→ **Source material**

%%

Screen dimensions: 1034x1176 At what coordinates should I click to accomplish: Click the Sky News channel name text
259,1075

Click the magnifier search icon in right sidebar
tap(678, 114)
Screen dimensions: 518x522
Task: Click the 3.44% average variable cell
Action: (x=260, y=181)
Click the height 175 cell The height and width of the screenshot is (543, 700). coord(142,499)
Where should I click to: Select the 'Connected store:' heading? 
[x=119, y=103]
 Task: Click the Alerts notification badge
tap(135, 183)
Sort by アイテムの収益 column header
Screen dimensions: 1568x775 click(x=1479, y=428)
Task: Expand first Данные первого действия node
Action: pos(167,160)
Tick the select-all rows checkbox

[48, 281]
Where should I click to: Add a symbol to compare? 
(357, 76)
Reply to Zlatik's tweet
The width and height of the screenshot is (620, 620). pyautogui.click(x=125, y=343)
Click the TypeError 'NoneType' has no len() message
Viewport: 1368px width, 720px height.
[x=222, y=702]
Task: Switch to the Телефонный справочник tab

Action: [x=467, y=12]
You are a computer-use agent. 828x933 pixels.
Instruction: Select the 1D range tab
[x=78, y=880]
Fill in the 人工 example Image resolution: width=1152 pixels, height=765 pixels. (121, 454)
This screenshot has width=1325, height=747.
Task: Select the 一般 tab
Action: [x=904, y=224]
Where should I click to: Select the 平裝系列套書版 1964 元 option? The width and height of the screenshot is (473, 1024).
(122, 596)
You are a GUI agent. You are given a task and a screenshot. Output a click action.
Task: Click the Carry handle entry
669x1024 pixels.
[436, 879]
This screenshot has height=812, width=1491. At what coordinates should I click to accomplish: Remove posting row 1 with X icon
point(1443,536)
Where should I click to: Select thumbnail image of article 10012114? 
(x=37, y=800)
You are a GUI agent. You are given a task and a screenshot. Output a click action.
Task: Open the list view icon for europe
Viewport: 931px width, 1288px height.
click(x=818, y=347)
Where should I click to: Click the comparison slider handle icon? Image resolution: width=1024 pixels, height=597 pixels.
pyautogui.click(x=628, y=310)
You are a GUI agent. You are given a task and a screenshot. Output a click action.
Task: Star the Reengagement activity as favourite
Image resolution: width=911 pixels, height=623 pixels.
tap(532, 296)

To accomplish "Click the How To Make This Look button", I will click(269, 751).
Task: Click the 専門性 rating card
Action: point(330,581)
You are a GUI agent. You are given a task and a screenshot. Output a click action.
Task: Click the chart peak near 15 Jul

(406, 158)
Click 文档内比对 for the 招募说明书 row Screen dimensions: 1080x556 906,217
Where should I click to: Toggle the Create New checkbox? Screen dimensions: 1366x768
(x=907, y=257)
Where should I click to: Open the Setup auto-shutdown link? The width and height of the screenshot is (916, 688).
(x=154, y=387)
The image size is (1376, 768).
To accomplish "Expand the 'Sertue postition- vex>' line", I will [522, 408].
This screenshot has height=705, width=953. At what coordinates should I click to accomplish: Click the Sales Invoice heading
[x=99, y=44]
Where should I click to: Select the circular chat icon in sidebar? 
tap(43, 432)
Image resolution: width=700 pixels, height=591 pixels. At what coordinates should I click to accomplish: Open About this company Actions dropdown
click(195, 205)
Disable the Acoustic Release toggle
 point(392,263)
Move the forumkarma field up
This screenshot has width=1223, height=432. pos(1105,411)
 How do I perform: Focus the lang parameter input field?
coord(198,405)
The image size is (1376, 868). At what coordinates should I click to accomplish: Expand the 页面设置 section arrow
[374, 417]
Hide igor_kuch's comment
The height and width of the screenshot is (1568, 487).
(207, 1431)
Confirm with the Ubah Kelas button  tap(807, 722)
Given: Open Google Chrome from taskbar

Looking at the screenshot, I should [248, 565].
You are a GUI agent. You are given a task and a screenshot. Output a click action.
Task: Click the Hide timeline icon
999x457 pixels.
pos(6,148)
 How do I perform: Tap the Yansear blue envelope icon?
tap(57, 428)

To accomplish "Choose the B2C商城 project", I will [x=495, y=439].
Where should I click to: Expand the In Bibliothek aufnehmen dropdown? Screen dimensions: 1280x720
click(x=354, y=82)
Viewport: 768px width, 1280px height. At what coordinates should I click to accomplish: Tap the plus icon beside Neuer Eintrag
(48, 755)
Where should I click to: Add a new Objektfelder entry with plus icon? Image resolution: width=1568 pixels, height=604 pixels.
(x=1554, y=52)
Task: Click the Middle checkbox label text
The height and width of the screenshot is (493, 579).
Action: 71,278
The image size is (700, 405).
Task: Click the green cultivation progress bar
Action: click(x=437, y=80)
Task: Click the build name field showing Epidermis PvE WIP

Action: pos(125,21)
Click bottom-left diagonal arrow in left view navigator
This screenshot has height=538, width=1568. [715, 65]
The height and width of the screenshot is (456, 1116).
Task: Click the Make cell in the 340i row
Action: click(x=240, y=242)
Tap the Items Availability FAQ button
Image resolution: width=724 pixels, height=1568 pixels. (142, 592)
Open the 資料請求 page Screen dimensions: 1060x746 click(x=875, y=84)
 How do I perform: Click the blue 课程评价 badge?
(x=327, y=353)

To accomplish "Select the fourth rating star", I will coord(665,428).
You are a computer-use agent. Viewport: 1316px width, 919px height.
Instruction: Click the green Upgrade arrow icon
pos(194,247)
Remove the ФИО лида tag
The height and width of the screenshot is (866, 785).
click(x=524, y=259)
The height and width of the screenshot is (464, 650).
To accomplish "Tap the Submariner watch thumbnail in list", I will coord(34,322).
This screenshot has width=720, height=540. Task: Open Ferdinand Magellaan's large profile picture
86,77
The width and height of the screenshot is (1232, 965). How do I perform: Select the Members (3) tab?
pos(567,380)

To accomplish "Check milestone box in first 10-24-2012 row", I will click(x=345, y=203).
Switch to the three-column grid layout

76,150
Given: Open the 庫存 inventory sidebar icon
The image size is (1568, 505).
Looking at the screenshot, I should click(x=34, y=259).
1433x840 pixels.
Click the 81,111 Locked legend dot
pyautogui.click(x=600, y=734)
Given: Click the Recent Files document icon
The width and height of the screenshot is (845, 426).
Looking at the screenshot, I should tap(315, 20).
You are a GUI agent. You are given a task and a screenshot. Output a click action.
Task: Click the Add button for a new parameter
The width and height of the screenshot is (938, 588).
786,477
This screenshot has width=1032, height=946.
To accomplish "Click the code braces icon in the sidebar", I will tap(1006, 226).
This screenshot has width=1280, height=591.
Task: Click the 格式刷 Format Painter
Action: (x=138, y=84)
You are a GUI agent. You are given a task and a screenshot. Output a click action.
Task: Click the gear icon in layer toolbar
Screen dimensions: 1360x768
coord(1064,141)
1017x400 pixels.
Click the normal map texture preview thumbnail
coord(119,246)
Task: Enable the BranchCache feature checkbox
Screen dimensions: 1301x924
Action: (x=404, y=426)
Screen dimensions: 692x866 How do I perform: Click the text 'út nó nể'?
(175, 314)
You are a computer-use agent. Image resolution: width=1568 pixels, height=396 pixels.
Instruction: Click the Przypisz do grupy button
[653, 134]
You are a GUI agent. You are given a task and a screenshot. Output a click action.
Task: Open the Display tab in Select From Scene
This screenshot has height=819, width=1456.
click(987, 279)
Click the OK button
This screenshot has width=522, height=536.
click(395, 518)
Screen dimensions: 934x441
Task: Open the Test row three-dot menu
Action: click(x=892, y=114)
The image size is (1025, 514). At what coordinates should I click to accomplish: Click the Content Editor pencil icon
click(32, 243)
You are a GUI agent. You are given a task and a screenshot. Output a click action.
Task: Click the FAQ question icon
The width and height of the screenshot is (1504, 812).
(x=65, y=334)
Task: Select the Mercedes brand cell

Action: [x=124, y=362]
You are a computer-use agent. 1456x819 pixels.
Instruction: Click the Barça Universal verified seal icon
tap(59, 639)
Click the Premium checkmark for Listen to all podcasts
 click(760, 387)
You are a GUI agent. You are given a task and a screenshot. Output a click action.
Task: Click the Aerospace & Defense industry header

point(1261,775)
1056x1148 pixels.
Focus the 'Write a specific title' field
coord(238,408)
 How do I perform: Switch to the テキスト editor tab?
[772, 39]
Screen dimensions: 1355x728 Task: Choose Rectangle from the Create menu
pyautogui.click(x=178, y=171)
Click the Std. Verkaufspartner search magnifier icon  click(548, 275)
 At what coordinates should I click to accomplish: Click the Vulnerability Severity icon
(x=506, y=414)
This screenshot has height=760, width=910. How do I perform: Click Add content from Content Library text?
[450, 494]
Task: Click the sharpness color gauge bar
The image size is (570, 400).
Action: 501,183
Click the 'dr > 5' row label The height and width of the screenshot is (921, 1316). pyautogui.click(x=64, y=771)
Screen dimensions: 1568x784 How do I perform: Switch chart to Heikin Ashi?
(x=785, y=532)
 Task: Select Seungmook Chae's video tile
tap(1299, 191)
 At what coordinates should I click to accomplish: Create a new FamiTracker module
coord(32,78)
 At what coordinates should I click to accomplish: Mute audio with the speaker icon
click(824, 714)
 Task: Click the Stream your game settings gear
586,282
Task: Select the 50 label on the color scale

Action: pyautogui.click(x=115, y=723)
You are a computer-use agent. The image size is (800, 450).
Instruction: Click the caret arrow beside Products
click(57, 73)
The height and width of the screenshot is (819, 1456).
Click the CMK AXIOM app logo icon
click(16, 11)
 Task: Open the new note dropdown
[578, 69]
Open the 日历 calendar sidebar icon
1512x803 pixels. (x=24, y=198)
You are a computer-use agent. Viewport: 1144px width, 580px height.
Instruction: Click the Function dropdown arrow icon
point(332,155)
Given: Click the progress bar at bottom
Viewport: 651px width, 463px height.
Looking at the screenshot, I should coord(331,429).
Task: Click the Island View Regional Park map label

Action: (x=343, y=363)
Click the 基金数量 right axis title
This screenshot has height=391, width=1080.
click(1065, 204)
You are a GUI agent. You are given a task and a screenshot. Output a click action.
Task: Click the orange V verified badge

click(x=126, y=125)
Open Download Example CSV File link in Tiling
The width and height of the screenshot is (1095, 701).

%%

→ **Task details**
When a line holds the string "computer", pull it out of the listing.

→ **Task result**
You are a computer-use agent. 828x933 pixels.
You are a computer-use agent. Viewport: 1316px width, 919px height.
You are a computer-use agent. Image resolution: width=1568 pixels, height=396 pixels.
You are a computer-use agent. 1456x819 pixels.
You are a computer-use agent. The image size is (800, 450).
You are a computer-use agent. Viewport: 1144px width, 580px height.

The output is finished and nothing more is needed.